TASK INSTRUCTIONS: Quote the forum post below in full, word for word.

SOURCE EXCERPT:
● ● ● ● ● ● ●

Use this forum to chat about hardware specific topics for the ESP8266 (peripherals, memory, clocks, JTAG, programming)

User avatar
By hundsmiachn
#58070 Hi

First of all thanks for your time looking over my project!

Regarding the clearing of the antenna: I will put the pcb in an enclosure, therefore there is not much room at the top (left of the picture) to move the esp antenna completely out the board, but I think 5mm is possible. And I will remove the rest of the wires blocking the bottom of the antenna, thanks for that...
The space on the lower right is for a switch which I mount into the side of the enclosure, and the pins of the switch need some room, so I wanted to make as much room for the switch and the connections to the pcb as possible. But I think I could really move the relay about 1cm to the right.
Swapping the dc pins on relay 2 is a really good tip, will do that...
This is my first project, and I didn't know extactly how I can modify the ground plane in eagle, I just drew a polygon around the dc part and made an plane out of it, I thought it couldn't hurt and wouldn't waste so much copper (-:
Because I'm etching the board myself at home with the printer method, I tried to make wires as wide as possible and the spaces between as big as possible, so I have some room for error during the process.
I will use the 470R as my base resistor as suggested, dont want to put any more thought into that ;)
Now that I see that there aren't any major flaws in my design, only some minor optimizations, I am really relieved , because it is just a personal project of mine I do in my spare time and don't intent to sell it or something like that. But I will try to implement your input for sure!

● ● ● ● ● ● ●

DATASET EXTRACT:

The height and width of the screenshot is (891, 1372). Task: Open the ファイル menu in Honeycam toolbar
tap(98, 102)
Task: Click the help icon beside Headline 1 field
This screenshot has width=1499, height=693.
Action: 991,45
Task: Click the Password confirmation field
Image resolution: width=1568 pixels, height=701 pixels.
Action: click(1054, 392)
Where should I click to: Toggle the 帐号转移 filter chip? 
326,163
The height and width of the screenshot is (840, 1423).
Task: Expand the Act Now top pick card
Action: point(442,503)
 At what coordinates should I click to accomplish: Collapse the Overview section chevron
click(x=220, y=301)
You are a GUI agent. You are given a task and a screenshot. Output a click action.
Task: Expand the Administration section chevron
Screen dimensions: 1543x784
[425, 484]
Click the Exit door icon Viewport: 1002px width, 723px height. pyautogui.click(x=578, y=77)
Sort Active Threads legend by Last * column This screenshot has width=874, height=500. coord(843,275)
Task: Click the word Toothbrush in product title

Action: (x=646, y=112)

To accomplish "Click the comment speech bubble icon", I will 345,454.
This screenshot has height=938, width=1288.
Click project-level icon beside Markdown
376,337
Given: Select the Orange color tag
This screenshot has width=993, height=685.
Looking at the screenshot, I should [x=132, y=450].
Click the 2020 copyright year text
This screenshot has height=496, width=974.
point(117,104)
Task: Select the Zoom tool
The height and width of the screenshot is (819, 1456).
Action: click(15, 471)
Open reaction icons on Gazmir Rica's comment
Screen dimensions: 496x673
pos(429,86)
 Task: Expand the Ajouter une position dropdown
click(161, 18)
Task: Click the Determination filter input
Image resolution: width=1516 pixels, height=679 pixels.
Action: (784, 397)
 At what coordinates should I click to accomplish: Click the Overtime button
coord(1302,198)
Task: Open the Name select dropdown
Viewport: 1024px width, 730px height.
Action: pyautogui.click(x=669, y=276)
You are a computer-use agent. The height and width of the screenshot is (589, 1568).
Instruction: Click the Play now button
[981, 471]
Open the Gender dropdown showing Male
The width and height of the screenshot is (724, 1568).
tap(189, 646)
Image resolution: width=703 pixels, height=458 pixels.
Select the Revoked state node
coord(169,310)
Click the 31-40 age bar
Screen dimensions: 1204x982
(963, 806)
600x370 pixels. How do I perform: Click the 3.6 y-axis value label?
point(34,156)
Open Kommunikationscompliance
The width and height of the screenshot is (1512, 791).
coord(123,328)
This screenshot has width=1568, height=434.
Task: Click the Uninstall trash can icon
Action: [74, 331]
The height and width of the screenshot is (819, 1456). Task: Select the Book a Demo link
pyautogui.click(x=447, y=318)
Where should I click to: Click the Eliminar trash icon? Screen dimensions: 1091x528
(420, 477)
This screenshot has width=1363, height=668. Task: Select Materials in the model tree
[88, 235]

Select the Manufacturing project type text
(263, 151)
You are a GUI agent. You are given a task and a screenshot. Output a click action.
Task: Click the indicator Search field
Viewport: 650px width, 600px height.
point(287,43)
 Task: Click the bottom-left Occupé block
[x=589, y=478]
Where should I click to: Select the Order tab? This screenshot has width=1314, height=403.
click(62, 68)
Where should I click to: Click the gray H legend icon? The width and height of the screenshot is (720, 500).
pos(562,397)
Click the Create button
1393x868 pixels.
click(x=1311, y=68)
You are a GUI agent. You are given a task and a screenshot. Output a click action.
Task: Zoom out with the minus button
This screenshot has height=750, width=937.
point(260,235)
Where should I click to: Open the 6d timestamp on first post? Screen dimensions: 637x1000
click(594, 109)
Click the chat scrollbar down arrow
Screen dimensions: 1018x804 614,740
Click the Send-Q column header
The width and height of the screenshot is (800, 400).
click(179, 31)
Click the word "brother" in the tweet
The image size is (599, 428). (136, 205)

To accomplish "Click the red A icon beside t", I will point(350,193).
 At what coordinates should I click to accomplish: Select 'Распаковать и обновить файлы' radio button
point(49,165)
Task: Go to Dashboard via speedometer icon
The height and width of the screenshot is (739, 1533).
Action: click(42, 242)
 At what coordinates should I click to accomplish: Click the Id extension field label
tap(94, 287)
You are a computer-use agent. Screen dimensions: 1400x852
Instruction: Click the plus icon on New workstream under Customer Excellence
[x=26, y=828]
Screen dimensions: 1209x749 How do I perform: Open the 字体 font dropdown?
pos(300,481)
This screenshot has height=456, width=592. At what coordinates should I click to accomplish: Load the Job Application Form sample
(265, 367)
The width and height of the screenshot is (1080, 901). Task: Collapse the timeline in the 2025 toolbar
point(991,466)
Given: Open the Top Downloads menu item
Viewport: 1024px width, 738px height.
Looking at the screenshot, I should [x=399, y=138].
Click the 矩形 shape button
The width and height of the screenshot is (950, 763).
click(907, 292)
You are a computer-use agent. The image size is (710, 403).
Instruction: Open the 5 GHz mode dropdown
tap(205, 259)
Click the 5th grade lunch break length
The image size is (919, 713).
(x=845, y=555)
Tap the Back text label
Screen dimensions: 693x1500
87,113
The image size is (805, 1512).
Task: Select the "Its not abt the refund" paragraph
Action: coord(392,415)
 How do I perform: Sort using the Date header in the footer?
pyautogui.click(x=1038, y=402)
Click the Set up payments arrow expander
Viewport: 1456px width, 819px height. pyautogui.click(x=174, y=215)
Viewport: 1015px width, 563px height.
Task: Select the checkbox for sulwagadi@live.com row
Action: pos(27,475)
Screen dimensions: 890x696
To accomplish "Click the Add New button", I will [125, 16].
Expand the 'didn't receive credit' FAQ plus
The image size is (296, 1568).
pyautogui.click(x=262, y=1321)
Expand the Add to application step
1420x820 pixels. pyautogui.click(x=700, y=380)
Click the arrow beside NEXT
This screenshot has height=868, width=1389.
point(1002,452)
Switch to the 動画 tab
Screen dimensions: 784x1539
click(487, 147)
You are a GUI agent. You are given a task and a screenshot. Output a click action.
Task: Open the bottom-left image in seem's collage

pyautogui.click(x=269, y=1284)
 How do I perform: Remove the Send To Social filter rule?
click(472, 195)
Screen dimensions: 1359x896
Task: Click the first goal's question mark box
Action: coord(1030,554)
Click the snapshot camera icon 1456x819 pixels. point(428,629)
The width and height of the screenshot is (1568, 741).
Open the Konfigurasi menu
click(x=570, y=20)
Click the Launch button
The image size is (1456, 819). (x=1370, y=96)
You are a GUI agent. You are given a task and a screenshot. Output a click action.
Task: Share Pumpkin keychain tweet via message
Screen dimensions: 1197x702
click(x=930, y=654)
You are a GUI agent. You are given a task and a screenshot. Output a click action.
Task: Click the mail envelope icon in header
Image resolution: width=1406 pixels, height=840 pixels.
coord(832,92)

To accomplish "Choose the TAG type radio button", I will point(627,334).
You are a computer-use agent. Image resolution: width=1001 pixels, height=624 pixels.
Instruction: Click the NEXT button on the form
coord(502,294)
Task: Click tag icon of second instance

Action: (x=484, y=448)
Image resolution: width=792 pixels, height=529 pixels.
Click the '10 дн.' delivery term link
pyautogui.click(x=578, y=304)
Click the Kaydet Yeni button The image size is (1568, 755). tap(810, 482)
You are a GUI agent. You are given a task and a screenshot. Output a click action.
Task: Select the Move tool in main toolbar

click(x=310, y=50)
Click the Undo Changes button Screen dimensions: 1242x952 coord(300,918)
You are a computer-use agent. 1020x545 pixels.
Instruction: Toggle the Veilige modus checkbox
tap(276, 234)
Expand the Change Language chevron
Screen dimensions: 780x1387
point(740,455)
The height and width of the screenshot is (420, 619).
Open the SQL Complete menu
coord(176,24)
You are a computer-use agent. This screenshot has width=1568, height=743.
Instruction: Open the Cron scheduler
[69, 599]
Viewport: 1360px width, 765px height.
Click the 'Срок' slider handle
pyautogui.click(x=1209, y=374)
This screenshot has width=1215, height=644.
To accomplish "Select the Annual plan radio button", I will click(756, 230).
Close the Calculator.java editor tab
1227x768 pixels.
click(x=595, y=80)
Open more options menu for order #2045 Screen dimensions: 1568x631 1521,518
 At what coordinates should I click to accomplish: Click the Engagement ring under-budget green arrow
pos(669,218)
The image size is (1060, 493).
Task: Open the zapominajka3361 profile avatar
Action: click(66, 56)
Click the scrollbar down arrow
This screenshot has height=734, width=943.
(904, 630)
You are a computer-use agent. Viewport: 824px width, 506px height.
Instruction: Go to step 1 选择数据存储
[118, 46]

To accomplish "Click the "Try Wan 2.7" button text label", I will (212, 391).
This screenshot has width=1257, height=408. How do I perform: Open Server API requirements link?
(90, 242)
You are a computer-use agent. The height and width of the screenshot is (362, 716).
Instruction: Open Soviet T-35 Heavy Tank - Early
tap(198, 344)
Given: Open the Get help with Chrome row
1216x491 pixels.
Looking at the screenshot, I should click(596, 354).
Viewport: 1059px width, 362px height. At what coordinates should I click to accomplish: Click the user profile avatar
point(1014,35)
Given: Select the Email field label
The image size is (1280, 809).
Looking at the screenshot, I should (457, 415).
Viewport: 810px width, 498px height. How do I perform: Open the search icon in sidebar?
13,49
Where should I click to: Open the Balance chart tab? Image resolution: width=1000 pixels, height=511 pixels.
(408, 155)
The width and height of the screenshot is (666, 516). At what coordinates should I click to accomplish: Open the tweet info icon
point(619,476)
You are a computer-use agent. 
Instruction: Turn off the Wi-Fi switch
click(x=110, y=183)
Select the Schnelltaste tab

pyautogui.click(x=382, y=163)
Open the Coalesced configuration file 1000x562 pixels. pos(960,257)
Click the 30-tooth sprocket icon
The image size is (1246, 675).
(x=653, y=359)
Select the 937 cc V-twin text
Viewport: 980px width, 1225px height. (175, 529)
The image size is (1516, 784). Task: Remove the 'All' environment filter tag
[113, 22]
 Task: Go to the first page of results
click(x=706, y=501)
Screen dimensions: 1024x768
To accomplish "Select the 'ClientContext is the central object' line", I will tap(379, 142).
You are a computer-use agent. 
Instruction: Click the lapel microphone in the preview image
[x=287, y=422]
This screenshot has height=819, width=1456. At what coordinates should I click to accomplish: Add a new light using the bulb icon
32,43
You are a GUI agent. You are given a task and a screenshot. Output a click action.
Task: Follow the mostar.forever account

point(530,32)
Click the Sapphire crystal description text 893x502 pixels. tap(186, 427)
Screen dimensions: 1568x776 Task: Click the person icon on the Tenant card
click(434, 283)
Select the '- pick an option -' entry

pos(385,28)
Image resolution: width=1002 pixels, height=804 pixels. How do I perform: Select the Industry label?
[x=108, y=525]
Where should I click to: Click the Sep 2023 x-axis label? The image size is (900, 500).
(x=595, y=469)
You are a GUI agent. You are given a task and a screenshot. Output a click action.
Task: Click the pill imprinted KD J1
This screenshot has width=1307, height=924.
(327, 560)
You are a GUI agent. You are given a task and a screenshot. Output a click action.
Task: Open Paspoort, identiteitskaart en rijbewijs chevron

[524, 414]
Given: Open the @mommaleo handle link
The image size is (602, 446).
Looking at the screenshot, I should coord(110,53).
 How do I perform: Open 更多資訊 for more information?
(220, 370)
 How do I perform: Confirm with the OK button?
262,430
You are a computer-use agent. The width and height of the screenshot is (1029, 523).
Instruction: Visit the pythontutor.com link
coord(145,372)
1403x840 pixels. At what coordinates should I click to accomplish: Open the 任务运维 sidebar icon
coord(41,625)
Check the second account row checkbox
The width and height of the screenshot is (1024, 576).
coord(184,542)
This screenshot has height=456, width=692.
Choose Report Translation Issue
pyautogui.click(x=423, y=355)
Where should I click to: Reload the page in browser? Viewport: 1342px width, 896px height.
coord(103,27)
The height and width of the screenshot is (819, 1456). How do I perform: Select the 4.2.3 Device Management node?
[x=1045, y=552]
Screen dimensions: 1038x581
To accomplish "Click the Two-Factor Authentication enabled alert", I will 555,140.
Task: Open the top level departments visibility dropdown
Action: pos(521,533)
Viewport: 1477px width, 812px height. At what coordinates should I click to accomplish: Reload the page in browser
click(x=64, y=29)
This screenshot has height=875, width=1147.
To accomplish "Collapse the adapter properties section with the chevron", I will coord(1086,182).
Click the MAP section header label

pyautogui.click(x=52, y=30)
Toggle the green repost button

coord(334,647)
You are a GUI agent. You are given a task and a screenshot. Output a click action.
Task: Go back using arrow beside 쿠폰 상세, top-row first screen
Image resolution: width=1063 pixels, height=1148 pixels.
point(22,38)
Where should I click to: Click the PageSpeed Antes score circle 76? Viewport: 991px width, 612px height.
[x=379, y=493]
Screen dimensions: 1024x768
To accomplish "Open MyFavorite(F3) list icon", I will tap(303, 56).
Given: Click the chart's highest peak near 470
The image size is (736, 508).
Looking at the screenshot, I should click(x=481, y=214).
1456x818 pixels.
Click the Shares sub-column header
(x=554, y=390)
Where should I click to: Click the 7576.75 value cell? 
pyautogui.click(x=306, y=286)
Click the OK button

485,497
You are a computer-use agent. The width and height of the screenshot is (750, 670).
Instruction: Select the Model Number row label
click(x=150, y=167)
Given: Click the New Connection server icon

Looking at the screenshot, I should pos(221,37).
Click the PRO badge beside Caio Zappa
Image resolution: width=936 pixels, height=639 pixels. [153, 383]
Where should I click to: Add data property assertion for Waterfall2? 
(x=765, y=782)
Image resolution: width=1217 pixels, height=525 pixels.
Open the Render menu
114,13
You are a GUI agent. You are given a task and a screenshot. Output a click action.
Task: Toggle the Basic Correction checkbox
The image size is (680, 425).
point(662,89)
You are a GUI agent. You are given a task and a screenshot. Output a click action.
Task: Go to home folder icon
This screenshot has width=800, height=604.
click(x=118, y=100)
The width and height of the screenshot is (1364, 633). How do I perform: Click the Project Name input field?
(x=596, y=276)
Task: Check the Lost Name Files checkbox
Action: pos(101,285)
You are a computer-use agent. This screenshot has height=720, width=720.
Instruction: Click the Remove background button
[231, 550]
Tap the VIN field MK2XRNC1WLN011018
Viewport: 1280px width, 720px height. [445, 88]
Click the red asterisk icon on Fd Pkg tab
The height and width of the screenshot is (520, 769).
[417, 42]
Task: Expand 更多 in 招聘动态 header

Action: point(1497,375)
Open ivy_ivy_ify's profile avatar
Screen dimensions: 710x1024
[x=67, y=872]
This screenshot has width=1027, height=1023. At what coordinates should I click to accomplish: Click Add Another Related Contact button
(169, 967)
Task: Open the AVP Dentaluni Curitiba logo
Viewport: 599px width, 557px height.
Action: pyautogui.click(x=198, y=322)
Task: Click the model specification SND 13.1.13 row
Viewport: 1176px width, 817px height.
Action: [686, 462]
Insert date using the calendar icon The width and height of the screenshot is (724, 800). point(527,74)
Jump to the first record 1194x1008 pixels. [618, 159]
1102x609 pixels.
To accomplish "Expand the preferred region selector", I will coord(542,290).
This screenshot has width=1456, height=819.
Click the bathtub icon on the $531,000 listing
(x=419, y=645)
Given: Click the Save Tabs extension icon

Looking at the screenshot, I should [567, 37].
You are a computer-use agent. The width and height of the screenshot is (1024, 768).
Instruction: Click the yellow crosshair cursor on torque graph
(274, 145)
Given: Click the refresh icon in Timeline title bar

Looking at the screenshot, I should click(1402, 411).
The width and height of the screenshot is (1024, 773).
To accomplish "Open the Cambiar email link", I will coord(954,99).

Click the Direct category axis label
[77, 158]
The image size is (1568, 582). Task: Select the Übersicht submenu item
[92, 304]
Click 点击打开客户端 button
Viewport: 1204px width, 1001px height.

● ● ● ● ● ● ●

RESULT OF THIS TASK:
Use this forum to chat about hardware specific topics for the ESP8266 (peripherals, memory, clocks, JTAG, programming)

User avatar
By hundsmiachn
#58070 Hi

First of all thanks for your time looking over my project!

Regarding the clearing of the antenna: I will put the pcb in an enclosure, therefore there is not much room at the top (left of the picture) to move the esp antenna completely out the board, but I think 5mm is possible. And I will remove the rest of the wires blocking the bottom of the antenna, thanks for that...
The space on the lower right is for a switch which I mount into the side of the enclosure, and the pins of the switch need some room, so I wanted to make as much room for the switch and the connections to the pcb as possible. But I think I could really move the relay about 1cm to the right.
Swapping the dc pins on relay 2 is a really good tip, will do that...
This is my first project, and I didn't know extactly how I can modify the ground plane in eagle, I just drew a polygon around the dc part and made an plane out of it, I thought it couldn't hurt and wouldn't waste so much copper (-:
Because I'm etching the board myself at home with the printer method, I tried to make wires as wide as possible and the spaces between as big as possible, so I have some room for error during the process.
I will use the 470R as my base resistor as suggested, dont want to put any more thought into that ;)
Now that I see that there aren't any major flaws in my design, only some minor optimizations, I am really relieved , because it is just a personal project of mine I do in my spare time and don't intent to sell it or something like that. But I will try to implement your input for sure!